▶ **What is required**: Give the data again in full, exactly as written below.

▶ **Source records**:
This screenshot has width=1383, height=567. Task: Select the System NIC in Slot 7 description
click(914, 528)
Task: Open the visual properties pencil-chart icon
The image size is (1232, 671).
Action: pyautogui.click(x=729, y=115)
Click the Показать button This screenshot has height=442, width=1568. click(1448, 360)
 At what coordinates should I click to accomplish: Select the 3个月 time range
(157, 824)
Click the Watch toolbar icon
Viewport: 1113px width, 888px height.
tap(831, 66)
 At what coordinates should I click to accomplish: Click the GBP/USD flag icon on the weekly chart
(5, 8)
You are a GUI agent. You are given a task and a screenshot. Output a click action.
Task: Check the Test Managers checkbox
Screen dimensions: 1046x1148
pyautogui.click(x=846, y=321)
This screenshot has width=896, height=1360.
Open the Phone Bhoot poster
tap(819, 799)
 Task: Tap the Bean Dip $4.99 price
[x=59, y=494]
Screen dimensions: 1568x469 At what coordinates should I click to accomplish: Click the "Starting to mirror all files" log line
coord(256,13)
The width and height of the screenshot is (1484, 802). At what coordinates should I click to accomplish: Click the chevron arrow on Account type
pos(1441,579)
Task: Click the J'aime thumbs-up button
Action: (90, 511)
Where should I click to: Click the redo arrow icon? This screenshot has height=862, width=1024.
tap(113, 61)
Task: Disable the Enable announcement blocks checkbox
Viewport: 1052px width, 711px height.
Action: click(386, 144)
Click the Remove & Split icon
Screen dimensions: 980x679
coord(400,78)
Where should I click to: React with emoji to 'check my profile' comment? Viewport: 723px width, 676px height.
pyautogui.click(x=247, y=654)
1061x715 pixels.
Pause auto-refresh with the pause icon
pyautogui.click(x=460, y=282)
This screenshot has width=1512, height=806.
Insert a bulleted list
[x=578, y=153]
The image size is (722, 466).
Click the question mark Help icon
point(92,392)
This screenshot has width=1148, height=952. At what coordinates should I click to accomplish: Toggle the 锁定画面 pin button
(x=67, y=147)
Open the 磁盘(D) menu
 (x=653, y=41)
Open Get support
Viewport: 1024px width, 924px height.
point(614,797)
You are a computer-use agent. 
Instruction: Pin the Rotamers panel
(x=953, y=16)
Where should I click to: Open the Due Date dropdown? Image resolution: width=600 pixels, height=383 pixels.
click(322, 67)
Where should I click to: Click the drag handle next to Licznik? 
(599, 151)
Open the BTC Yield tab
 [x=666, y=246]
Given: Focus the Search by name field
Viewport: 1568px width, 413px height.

▶ **Response**:
This screenshot has width=1383, height=567. Task: Select the System NIC in Slot 7 description
click(914, 528)
Task: Open the visual properties pencil-chart icon
The image size is (1232, 671).
Action: pyautogui.click(x=729, y=115)
Click the Показать button This screenshot has height=442, width=1568. click(1448, 360)
 At what coordinates should I click to accomplish: Select the 3个月 time range
(157, 824)
Click the Watch toolbar icon
Viewport: 1113px width, 888px height.
tap(831, 66)
 At what coordinates should I click to accomplish: Click the GBP/USD flag icon on the weekly chart
(5, 8)
You are a GUI agent. You are given a task and a screenshot. Output a click action.
Task: Check the Test Managers checkbox
Screen dimensions: 1046x1148
pyautogui.click(x=846, y=321)
This screenshot has width=896, height=1360.
Open the Phone Bhoot poster
tap(819, 799)
 Task: Tap the Bean Dip $4.99 price
[x=59, y=494]
Screen dimensions: 1568x469 At what coordinates should I click to accomplish: Click the "Starting to mirror all files" log line
coord(256,13)
The width and height of the screenshot is (1484, 802). At what coordinates should I click to accomplish: Click the chevron arrow on Account type
pos(1441,579)
Task: Click the J'aime thumbs-up button
Action: (90, 511)
Where should I click to: Click the redo arrow icon? This screenshot has height=862, width=1024.
tap(113, 61)
Task: Disable the Enable announcement blocks checkbox
Viewport: 1052px width, 711px height.
Action: click(386, 144)
Click the Remove & Split icon
Screen dimensions: 980x679
coord(400,78)
Where should I click to: React with emoji to 'check my profile' comment? Viewport: 723px width, 676px height.
pyautogui.click(x=247, y=654)
1061x715 pixels.
Pause auto-refresh with the pause icon
pyautogui.click(x=460, y=282)
This screenshot has width=1512, height=806.
Insert a bulleted list
[x=578, y=153]
The image size is (722, 466).
Click the question mark Help icon
point(92,392)
This screenshot has width=1148, height=952. At what coordinates should I click to accomplish: Toggle the 锁定画面 pin button
(x=67, y=147)
Open the 磁盘(D) menu
 (x=653, y=41)
Open Get support
Viewport: 1024px width, 924px height.
point(614,797)
You are a computer-use agent. 
Instruction: Pin the Rotamers panel
(x=953, y=16)
Where should I click to: Open the Due Date dropdown? Image resolution: width=600 pixels, height=383 pixels.
click(322, 67)
Where should I click to: Click the drag handle next to Licznik? 
(599, 151)
Open the BTC Yield tab
 [x=666, y=246]
Given: Focus the Search by name field
Viewport: 1568px width, 413px height.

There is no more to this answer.